DATA SHOWN section start

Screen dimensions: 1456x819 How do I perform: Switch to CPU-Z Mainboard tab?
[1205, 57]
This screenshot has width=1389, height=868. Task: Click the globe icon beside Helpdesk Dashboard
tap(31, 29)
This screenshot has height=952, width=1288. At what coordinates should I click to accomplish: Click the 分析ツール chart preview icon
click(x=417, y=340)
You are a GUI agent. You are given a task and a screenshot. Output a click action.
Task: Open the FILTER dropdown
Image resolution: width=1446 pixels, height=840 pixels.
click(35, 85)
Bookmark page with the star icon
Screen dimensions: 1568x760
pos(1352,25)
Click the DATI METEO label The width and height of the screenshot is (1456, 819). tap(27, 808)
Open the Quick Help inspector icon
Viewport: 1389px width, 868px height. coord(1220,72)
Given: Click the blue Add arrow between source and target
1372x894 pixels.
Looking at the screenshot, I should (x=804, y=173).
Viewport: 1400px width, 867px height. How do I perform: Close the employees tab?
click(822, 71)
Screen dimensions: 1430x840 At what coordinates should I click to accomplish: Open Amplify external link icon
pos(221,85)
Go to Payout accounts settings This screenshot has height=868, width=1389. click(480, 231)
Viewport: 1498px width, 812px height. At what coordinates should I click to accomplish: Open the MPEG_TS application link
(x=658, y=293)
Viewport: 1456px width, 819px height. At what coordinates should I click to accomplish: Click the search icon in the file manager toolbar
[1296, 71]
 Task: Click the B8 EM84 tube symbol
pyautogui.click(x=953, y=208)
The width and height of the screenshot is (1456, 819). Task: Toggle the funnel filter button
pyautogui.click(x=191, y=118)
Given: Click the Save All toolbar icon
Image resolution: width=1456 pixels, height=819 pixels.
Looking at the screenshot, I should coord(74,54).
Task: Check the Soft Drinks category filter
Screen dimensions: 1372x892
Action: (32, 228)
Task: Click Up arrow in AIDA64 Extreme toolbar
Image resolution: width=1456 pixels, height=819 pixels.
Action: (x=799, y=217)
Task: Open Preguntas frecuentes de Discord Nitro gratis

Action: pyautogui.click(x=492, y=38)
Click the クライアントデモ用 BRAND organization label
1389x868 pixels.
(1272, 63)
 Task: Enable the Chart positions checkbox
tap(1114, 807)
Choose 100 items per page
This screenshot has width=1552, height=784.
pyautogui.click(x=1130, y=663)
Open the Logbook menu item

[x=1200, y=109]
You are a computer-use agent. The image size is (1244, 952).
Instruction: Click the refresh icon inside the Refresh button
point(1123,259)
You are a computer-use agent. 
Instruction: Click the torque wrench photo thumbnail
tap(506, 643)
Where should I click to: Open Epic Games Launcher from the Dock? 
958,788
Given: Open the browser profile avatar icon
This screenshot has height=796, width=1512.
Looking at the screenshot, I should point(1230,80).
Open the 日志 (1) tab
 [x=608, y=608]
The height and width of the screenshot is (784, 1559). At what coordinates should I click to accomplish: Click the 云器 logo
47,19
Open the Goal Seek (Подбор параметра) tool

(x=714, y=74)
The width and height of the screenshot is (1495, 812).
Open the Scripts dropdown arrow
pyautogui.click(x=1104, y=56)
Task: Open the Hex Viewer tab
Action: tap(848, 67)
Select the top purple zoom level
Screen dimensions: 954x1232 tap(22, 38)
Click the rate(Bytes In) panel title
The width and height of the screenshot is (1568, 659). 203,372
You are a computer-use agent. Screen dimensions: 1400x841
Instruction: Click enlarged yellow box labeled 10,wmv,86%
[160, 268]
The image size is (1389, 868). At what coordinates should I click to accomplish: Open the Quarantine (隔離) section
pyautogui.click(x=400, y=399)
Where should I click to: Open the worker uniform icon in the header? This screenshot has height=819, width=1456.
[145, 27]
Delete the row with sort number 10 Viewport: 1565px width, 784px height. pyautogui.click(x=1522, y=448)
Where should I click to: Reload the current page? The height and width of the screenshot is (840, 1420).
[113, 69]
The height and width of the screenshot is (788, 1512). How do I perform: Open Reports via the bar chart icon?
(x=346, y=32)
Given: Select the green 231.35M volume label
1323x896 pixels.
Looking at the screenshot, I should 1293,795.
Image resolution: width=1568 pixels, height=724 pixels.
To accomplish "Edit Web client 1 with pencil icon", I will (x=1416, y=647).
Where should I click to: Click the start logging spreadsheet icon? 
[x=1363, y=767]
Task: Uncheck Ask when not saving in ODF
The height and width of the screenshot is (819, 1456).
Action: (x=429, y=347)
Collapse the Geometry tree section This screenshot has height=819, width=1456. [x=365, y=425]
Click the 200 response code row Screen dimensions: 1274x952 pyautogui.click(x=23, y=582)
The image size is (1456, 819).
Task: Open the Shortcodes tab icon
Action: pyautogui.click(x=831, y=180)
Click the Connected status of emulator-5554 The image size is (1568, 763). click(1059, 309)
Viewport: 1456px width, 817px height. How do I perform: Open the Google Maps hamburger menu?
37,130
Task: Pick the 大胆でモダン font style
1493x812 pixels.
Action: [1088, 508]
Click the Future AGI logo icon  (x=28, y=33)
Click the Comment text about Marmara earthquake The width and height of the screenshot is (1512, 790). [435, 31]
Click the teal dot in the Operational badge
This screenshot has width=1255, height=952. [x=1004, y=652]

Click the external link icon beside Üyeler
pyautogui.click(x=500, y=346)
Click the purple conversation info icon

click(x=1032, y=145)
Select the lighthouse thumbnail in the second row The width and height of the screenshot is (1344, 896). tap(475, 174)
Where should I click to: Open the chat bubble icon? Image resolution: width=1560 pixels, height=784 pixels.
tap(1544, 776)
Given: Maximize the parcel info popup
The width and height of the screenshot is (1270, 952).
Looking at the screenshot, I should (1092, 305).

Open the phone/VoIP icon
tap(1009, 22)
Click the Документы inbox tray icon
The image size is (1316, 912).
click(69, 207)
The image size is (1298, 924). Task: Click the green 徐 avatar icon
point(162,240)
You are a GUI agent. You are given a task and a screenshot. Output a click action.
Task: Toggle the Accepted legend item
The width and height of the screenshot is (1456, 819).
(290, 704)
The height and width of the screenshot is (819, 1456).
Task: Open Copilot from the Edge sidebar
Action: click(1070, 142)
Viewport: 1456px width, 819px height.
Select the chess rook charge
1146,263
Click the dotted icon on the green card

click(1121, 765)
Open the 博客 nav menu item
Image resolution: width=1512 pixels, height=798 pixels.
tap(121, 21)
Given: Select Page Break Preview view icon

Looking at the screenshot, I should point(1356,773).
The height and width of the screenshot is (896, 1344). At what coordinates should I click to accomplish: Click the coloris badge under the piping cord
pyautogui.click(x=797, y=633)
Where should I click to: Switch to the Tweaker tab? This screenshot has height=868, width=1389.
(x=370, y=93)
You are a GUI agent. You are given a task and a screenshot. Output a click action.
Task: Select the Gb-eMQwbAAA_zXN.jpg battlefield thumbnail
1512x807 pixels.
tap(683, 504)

DATA SHOWN section end

EXERCISE: The lines to extract from the data above begin with the line containing "The width and height of the screenshot is (1495, 812)." and end with the line containing "Delete the row". Extract them exactly, including both.

EXERCISE RESULT:
The width and height of the screenshot is (1495, 812).
Open the Scripts dropdown arrow
pyautogui.click(x=1104, y=56)
Task: Open the Hex Viewer tab
Action: tap(848, 67)
Select the top purple zoom level
Screen dimensions: 954x1232 tap(22, 38)
Click the rate(Bytes In) panel title
The width and height of the screenshot is (1568, 659). 203,372
You are a computer-use agent. Screen dimensions: 1400x841
Instruction: Click enlarged yellow box labeled 10,wmv,86%
[160, 268]
The image size is (1389, 868). At what coordinates should I click to accomplish: Open the Quarantine (隔離) section
pyautogui.click(x=400, y=399)
Where should I click to: Open the worker uniform icon in the header? This screenshot has height=819, width=1456.
[145, 27]
Delete the row with sort number 10 Viewport: 1565px width, 784px height. pyautogui.click(x=1522, y=448)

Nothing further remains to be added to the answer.